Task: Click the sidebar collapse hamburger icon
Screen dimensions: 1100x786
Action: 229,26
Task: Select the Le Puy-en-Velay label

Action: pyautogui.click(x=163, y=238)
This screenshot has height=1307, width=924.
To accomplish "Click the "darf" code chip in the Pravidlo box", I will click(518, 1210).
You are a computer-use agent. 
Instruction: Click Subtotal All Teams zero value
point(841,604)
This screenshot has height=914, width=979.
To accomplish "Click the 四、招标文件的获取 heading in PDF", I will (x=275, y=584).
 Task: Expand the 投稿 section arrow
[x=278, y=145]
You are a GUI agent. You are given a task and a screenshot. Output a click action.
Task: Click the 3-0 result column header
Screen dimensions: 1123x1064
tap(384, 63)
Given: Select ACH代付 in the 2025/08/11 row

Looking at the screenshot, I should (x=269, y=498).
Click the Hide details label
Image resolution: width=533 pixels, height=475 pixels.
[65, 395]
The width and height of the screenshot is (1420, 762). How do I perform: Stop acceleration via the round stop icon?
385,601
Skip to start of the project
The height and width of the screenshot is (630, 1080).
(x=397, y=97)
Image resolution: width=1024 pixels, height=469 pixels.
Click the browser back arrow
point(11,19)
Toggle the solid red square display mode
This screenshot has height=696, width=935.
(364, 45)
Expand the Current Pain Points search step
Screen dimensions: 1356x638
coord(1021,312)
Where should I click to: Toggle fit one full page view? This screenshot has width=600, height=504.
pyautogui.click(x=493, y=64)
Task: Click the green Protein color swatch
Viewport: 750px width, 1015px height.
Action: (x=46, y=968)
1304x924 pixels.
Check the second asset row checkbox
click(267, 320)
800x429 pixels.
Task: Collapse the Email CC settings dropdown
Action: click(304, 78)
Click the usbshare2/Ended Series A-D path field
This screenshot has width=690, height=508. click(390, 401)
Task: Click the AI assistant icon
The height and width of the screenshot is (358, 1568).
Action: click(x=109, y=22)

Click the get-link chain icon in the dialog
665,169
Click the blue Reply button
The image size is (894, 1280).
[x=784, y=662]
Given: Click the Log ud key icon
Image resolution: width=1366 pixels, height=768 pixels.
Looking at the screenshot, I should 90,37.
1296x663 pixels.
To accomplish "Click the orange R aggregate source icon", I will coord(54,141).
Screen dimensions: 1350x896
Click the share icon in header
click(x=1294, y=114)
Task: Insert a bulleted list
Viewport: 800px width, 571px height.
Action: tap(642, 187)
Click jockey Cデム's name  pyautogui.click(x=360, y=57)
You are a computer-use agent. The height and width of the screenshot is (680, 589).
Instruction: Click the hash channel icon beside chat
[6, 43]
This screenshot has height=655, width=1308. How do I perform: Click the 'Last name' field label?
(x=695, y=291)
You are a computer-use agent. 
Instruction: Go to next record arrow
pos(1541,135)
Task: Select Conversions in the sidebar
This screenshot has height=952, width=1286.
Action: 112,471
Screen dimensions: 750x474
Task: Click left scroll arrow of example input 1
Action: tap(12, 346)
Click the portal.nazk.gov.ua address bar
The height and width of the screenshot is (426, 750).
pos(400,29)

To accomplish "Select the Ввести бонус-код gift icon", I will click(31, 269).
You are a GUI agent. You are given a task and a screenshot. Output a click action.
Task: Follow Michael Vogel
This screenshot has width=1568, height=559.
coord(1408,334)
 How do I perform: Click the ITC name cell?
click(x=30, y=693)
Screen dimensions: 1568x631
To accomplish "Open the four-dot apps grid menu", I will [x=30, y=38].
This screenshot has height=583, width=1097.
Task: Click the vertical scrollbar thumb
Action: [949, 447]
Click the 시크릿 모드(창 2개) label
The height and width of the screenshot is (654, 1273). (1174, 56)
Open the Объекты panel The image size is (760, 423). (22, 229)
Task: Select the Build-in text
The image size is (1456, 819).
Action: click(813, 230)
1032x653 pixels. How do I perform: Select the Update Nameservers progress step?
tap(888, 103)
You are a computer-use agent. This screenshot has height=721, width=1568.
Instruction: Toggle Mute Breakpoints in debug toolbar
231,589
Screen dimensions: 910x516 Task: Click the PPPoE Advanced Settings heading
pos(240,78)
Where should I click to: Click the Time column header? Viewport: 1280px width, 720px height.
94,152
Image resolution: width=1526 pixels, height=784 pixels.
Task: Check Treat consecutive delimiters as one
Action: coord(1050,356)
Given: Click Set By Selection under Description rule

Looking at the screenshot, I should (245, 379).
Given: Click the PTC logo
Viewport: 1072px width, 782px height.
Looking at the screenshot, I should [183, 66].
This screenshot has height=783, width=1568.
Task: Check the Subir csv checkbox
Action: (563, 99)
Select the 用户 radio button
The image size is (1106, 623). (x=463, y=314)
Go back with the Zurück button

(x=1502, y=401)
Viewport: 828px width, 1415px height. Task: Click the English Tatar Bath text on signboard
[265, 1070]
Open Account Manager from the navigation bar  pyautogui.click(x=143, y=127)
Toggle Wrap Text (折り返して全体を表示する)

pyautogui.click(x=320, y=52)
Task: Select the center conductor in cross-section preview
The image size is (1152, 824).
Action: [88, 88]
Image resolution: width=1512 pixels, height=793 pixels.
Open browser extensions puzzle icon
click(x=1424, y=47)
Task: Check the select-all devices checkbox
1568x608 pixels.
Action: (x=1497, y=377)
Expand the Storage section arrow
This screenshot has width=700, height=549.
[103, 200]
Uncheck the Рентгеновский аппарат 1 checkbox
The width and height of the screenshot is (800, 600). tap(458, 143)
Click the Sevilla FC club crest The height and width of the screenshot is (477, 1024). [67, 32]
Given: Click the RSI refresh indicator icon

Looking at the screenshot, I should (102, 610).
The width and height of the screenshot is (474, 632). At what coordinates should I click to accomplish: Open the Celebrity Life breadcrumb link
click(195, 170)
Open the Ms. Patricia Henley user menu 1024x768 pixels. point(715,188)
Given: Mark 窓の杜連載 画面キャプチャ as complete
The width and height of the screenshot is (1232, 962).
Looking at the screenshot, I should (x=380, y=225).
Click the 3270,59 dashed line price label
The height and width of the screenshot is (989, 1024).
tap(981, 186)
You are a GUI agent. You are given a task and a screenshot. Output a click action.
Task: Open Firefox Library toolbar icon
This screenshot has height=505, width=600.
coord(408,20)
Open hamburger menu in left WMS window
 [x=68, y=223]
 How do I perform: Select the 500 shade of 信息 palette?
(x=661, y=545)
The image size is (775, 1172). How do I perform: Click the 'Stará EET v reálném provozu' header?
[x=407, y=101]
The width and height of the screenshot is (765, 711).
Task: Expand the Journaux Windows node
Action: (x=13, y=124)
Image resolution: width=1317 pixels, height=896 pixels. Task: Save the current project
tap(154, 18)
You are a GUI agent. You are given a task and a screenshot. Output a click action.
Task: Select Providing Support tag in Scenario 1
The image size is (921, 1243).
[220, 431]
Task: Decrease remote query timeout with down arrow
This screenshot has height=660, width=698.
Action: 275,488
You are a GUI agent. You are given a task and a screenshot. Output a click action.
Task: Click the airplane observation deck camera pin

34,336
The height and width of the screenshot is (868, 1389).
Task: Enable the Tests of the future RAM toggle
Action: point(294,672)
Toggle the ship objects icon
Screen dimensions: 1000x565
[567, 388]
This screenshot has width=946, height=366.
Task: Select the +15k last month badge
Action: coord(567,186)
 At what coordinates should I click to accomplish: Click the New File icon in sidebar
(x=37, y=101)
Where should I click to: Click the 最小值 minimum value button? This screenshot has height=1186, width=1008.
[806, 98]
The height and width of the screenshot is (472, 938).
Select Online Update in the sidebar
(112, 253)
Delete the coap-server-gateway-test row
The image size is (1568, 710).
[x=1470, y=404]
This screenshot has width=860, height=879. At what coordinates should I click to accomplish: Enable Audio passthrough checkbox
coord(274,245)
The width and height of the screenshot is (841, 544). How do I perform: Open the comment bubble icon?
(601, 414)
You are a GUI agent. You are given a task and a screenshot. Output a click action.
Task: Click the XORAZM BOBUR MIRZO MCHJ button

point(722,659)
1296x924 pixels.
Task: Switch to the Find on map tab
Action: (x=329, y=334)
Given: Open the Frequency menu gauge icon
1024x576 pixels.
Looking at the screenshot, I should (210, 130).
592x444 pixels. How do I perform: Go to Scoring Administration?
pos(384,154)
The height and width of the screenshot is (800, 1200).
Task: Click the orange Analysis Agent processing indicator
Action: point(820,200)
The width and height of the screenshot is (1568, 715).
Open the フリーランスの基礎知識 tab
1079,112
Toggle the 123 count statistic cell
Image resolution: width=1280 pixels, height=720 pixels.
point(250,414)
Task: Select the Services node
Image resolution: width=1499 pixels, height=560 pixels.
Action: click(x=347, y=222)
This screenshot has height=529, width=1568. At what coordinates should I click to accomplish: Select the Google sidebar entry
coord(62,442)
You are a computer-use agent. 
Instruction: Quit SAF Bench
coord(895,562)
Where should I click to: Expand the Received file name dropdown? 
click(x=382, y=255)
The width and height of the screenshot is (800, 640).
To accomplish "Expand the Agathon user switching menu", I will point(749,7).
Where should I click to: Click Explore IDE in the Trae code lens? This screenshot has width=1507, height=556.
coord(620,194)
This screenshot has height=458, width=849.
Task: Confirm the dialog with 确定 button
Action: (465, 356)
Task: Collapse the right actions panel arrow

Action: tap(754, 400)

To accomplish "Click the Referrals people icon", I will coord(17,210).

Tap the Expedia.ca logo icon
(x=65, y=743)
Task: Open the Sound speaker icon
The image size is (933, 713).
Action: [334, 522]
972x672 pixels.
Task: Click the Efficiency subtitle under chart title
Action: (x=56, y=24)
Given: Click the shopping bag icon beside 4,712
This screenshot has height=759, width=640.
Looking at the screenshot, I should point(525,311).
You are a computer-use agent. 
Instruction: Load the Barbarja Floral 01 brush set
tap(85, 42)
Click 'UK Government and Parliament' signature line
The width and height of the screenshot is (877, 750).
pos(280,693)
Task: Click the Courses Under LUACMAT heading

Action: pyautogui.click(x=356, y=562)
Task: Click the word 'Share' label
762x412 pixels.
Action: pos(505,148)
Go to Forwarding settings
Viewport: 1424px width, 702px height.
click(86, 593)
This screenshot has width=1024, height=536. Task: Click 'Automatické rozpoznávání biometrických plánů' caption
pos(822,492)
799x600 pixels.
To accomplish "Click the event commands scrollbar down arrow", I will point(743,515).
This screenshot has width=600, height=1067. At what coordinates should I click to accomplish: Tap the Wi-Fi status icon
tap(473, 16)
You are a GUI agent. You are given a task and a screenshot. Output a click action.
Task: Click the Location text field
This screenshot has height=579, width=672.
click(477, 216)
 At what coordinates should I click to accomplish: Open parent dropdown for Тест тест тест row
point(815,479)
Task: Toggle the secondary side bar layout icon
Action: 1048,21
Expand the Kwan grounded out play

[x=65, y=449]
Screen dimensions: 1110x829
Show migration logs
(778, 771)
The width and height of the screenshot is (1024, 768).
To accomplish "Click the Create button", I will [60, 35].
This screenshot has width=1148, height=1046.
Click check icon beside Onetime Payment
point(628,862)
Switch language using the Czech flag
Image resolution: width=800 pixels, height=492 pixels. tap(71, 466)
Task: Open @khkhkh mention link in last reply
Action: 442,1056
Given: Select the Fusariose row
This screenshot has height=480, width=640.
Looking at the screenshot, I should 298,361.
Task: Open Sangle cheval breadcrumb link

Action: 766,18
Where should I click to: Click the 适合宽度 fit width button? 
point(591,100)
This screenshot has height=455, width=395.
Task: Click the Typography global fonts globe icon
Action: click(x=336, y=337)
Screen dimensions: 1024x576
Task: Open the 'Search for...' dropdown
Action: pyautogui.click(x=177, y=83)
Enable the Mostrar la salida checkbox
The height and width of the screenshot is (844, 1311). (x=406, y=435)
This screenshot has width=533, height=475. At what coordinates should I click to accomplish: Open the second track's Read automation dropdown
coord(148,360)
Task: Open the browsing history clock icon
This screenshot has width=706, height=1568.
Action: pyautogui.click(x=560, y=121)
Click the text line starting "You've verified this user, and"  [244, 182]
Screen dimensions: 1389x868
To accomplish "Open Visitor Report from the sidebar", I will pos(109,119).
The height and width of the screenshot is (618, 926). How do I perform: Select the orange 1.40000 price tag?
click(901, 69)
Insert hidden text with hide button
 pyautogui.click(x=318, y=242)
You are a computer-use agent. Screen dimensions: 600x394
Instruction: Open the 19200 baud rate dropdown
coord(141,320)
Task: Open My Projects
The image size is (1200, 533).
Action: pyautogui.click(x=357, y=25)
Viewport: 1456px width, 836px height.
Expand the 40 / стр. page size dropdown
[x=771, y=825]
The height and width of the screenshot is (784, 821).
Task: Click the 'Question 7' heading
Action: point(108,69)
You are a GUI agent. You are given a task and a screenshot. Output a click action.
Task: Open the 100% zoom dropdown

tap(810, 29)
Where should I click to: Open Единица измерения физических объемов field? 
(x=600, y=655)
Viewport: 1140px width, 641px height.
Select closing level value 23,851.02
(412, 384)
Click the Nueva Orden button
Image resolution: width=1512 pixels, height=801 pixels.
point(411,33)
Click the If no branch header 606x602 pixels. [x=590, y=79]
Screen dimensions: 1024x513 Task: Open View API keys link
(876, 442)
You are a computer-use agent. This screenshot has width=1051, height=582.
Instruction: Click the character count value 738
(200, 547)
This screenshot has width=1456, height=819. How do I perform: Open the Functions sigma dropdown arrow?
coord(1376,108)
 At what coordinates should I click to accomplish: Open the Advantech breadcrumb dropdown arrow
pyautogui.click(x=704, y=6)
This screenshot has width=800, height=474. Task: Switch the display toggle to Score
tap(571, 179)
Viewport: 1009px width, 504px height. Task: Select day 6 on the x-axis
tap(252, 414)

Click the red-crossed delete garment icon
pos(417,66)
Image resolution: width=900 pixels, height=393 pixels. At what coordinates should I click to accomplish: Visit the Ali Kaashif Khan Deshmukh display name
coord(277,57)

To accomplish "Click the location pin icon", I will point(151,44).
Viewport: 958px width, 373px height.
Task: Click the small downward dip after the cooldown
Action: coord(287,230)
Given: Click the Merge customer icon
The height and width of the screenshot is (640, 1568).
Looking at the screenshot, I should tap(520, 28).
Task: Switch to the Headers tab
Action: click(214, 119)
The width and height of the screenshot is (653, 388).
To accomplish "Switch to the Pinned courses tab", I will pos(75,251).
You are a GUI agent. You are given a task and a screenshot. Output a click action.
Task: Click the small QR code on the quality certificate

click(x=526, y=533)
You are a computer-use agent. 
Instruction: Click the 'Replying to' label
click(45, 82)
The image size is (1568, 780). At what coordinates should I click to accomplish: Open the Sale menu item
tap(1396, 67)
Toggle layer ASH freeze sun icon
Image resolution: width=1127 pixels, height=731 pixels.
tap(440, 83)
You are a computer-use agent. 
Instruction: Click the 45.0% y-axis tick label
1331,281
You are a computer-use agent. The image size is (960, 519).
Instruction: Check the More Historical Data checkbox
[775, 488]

● **Exercise requirements**
Could you restate, word for word, the lines above from the one with "Task: Check the select-all devices checkbox" to the one with "Click the Sevilla", both included?

● **Result below**
Task: Check the select-all devices checkbox
1568x608 pixels.
Action: (x=1497, y=377)
Expand the Storage section arrow
This screenshot has width=700, height=549.
[103, 200]
Uncheck the Рентгеновский аппарат 1 checkbox
The width and height of the screenshot is (800, 600). tap(458, 143)
Click the Sevilla FC club crest The height and width of the screenshot is (477, 1024). [67, 32]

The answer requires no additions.